About this task. Tell how many lines below include the word "will". Only the number should appear.

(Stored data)
┌────────
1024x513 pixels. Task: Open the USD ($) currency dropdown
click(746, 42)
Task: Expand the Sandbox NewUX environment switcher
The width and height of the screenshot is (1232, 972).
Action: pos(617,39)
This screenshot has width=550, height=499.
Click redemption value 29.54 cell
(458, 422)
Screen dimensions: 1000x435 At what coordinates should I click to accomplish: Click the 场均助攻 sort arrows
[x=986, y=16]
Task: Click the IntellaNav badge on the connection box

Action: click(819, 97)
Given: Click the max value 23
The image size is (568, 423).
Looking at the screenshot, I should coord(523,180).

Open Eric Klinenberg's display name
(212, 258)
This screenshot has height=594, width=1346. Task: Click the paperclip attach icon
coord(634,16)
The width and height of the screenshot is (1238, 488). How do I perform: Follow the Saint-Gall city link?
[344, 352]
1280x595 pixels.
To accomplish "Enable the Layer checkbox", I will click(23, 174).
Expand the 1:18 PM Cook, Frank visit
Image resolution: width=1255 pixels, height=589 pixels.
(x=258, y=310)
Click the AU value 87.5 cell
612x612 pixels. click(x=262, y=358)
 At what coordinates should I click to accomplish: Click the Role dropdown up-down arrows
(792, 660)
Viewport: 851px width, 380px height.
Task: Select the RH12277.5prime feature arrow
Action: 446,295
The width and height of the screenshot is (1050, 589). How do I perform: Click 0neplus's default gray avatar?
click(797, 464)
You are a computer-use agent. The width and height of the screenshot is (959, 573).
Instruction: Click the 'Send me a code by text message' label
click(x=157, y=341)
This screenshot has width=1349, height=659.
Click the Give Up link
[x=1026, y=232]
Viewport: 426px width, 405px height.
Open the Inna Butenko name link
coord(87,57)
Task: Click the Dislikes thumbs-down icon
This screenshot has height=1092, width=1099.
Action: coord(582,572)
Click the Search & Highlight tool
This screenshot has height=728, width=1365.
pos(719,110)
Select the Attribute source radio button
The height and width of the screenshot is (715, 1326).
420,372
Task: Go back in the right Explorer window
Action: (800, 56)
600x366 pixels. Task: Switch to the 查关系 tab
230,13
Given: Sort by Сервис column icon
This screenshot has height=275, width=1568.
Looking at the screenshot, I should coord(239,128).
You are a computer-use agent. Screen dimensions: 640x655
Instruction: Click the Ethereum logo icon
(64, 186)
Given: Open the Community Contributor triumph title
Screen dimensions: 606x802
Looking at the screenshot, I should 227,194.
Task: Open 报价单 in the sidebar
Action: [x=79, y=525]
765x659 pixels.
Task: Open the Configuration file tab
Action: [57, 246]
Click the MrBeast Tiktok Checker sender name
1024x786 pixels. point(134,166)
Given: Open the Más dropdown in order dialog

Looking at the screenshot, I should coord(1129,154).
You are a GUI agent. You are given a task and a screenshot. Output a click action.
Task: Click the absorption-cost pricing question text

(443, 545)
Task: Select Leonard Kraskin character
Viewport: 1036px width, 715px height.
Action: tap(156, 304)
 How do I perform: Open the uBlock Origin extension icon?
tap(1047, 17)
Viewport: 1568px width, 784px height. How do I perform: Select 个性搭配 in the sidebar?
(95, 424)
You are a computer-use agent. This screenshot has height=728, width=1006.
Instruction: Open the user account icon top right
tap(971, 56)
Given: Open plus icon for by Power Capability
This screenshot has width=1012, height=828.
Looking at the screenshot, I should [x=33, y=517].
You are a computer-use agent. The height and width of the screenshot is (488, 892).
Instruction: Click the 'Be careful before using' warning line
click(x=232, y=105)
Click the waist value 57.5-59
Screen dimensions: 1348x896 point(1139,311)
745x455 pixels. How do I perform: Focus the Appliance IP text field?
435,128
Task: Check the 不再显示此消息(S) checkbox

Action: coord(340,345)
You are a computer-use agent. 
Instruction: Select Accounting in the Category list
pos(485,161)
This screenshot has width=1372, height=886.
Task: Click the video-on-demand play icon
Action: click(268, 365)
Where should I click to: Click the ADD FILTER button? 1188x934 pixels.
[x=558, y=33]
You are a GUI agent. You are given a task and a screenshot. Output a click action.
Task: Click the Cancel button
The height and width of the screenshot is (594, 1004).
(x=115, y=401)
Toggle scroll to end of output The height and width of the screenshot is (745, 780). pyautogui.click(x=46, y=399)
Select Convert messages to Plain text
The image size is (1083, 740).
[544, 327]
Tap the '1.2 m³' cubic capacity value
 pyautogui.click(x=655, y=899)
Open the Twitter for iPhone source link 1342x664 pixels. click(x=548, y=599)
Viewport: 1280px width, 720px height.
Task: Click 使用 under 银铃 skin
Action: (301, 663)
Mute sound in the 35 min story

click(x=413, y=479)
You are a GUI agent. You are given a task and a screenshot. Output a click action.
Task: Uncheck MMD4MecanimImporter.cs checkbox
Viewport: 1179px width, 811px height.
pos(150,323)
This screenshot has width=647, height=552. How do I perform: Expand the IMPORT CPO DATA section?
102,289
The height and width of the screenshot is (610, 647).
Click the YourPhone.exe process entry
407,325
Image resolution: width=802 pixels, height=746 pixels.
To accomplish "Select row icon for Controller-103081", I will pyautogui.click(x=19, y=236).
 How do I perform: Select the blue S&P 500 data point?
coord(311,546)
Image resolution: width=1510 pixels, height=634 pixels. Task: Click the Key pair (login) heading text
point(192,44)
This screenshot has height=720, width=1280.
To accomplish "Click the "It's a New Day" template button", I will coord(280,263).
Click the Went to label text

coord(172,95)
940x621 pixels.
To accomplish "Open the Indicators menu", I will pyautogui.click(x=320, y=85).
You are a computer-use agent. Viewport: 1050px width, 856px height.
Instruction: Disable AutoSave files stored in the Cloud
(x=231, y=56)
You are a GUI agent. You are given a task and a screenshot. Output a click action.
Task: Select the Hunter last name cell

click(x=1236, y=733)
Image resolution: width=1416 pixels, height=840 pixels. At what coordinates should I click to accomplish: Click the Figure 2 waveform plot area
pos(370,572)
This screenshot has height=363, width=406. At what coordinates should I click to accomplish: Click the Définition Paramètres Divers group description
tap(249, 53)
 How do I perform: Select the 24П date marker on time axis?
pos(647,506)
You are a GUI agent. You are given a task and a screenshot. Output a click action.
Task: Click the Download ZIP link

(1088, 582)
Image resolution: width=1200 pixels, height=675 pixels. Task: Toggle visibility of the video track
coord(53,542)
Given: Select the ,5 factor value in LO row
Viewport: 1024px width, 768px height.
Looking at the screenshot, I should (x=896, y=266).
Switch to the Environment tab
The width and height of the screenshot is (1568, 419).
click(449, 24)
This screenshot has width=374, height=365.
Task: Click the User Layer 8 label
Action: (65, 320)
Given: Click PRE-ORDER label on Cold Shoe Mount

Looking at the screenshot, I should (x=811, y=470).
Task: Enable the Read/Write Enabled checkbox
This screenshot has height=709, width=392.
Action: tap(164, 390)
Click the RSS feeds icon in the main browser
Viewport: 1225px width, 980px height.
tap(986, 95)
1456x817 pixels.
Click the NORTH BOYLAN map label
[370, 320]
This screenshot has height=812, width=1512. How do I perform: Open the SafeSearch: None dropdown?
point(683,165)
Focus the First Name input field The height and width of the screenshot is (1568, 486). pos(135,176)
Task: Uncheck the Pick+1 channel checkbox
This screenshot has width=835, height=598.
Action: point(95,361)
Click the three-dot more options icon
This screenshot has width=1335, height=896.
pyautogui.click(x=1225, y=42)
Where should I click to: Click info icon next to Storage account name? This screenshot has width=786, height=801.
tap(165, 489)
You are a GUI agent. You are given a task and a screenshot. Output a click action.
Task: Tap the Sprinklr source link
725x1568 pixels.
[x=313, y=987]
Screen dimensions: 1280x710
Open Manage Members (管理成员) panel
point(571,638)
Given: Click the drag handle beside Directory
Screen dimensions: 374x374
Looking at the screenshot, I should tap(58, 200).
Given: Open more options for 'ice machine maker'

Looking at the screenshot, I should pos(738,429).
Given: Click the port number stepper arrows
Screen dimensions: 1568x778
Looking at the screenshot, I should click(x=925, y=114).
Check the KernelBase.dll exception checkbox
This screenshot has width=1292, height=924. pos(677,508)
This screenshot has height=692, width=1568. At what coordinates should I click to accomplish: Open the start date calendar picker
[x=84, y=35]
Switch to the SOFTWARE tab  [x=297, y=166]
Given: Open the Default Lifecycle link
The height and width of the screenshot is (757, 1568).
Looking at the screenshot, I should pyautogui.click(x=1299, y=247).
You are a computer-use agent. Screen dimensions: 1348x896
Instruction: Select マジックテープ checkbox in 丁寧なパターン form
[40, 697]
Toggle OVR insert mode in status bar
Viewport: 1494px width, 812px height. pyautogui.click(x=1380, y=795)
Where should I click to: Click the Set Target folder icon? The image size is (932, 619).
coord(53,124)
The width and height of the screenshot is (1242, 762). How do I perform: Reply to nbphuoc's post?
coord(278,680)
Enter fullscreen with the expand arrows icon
└────────
Problem solution. 4